Гершензон: Возможно, Зонтаг здесь и не было, но «смерть модернизма» мы пережили по полной программе. Я был ребенком, но прекрасно помню, как папа, почему-то обращаясь ко мне, сказал: «Наши танки вошли в Прагу…» (его интонация была пафосной). Это и было в СССР «смертью модернизма» — конец хрущевской оттепели, последовавший за майскими событиями 1968-го во Франции и Пражской весной. Кстати, недавняя большая выставка про оттепель в Третьяковской галерее продемонстрировала именно то, что мы здесь были вполне в тренде. В 1963 году фильм «8½» Феллини получил Гран-при на кинофестивале не где-нибудь, а в Москве, — и это значит, что его здесь было кому оценить. А выдающийся оттепельный советский кинематограф? Он был абсолютно модернистским, и он закончился в конце 1960-х. Поинтересуйтесь, что пришло ему на смену… Думаю, самый лучший пример — Рустам Хамдамов, сделавший свою первую студенческую работу («В горах мое сердце») еще в 1967 году. Скорее всего, он не читал заметок Зонтаг о кэмпе (где он тогда мог их прочесть, да и зачем они ему были нужны?), но в 1974 году, году лакоттовской «Сильфиды», Хамдамов снял «Нечаянные радости» — тот самый несчастный незаконченный и, как долгое время считалось, утерянный фильм, адаптированная версия которого через год чудесным образом материализовалась под другим названием и другим именем — «Раба любви». Помните, что получилось у Михалкова? Елена Соловей, она же Вера Холодная, русский шехтелевский ресторанный «модерн» (не путать с модернизмом), мужчины говорят женскими голосами, необъятные шляпы, декадентские тени под глазами, все какое-то жеманное и сентиментально-липкое — тогда это стали называть «ретро». Собственно, это «ретро» и есть кэмп по Михалкову, кэмп, подозрительно смахивающий на китч. Кэмп же Хамдамова — и в этом отличие истинно аристократического искусства от искусства мещанского — гораздо жестче, грубее. В первую очередь, это касается текстов, диалогов. Вот отличный пример:

Вера Николаевна (Елена Соловей): То — ковер, а то — гобелен.

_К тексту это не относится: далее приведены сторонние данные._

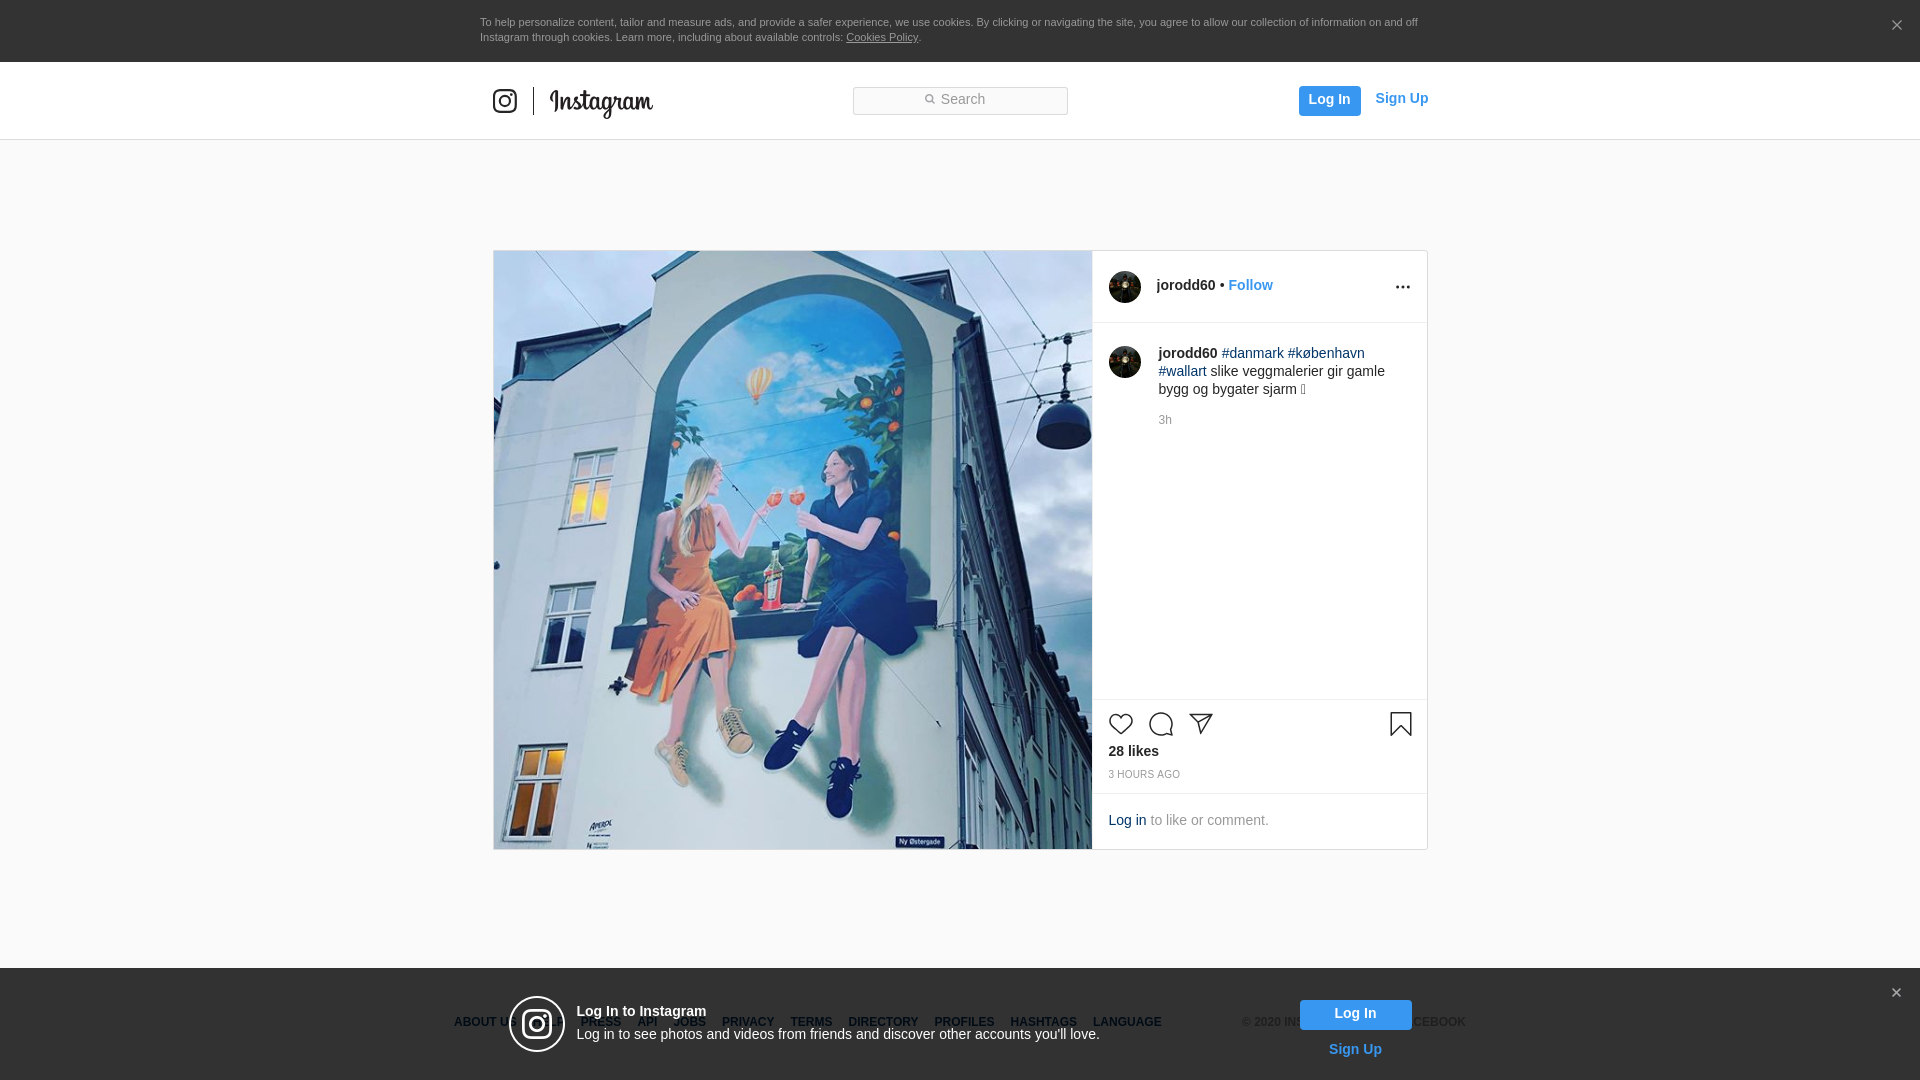
Task: Open the comment bubble icon
Action: click(x=1160, y=724)
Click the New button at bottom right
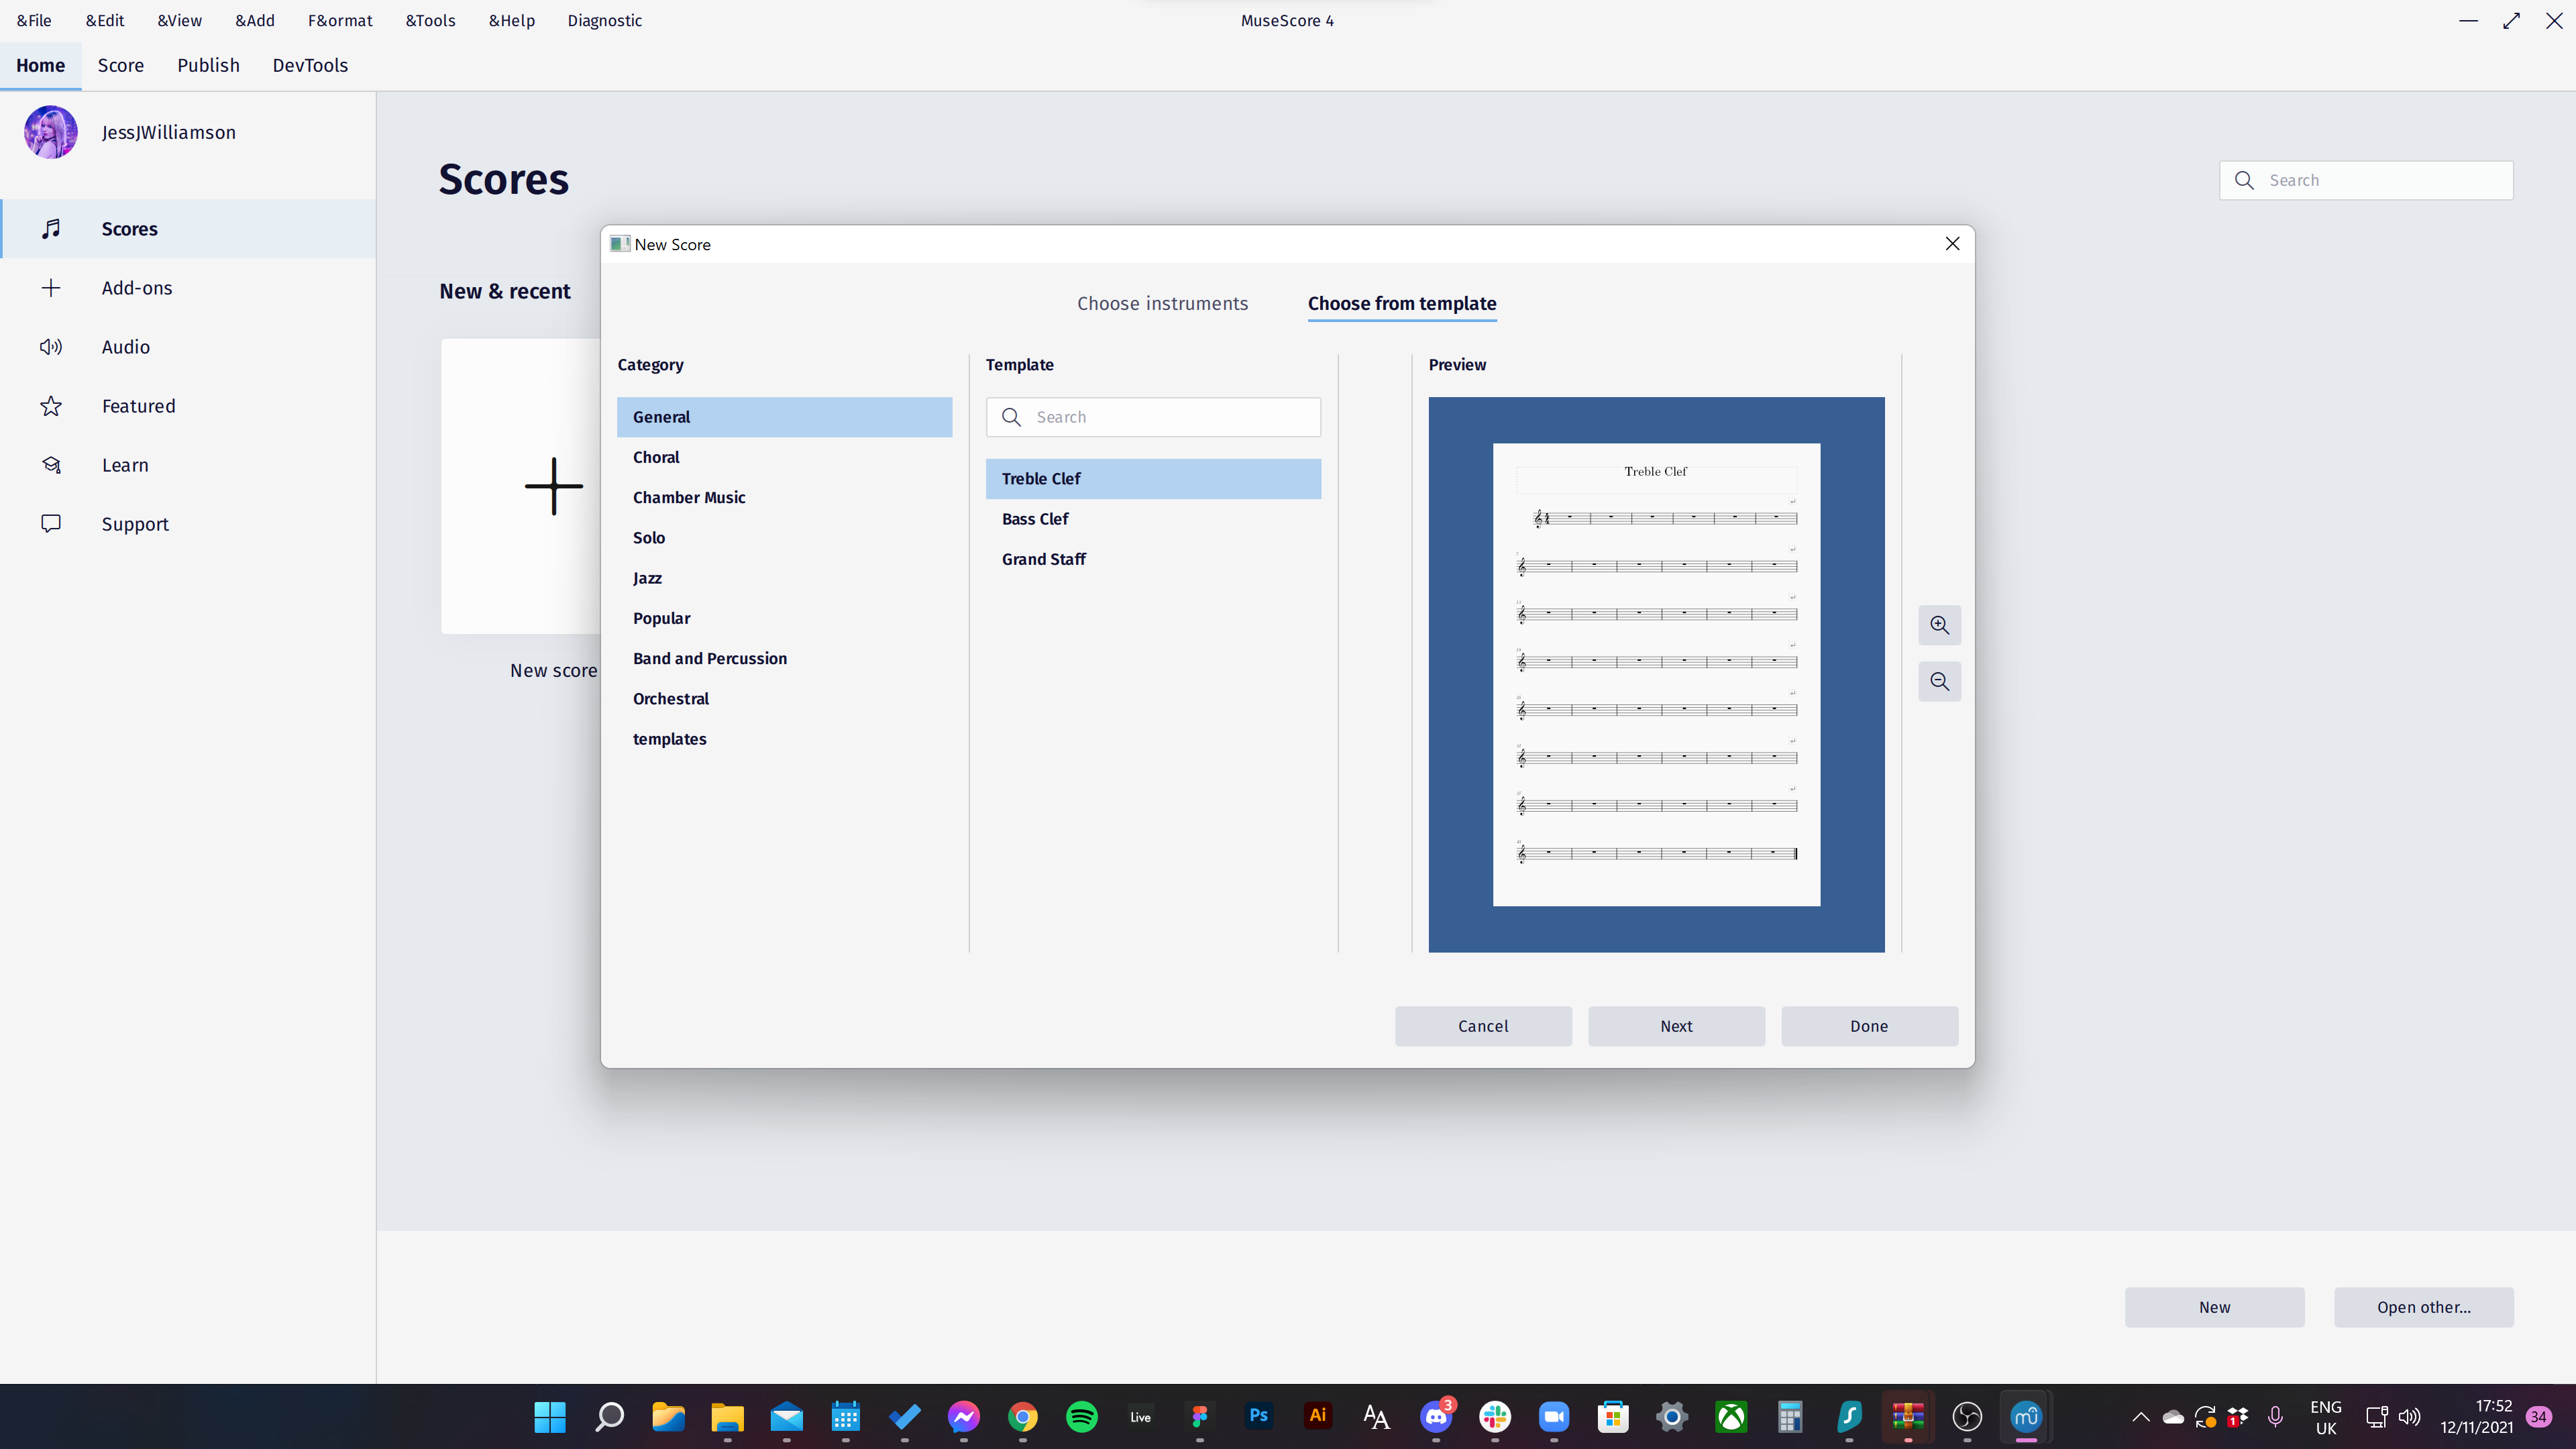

Надежда Николаевна (Наталья Лебле): Гобелен — картина!

В.Н.: Можно и картину смотреть как узор. Не разбирать, что на ней. Только расцветка, зубцы да полоски. Эта полоска туда, а эта туда.

Н.Н.: Но эта полоска туда, а эта туда — не для узора! А для того, чтобы показать что-то, чью-то морду! А на ковре полоски подобраны к полоске. Даже если кажется, что это баран или лебедь, то это так, потому что у самих лебедя и барана крыло подобрано к крылу, рог к рогу, все по паре. Потому что он сам — природы узор.

В.Н.: Так, значит, вся наша жизнь, поступки, случай — тоже узор?

Н.Н.: Нет, не узор. Узор на оси — а от нее в разные стороны может быть похоже. А жизнь — встречи, потери, новая любовь — не выходит никакого узора… Нет! Просто очень хитрый узор! Не видно центра оси.

В.Н.: А где она?

Н.Н.: Со звезд видно!

В.Н.: Где она?!

Н.Н.: Только со звезд!

В.Н.: Потому по звездам и гадают.

Это фрагмент рабочей фонограммы фильма «Нечаянные радости». Через много лет этим текстам будет небезуспешно подражать Рената Литвинова. Что касается собственно кинокадра, то Хамдамов не изображает «модерн», срисовывая его по клеточкам, как в детстве срисовывали иллюстрации из «Огонька». Оптика хамдамовского глаза — чтобы не говорить «модерновая», скажу «сецессионная», потому что в русском языке «модерн» и «модернизм» путаются в ногах друг у друга…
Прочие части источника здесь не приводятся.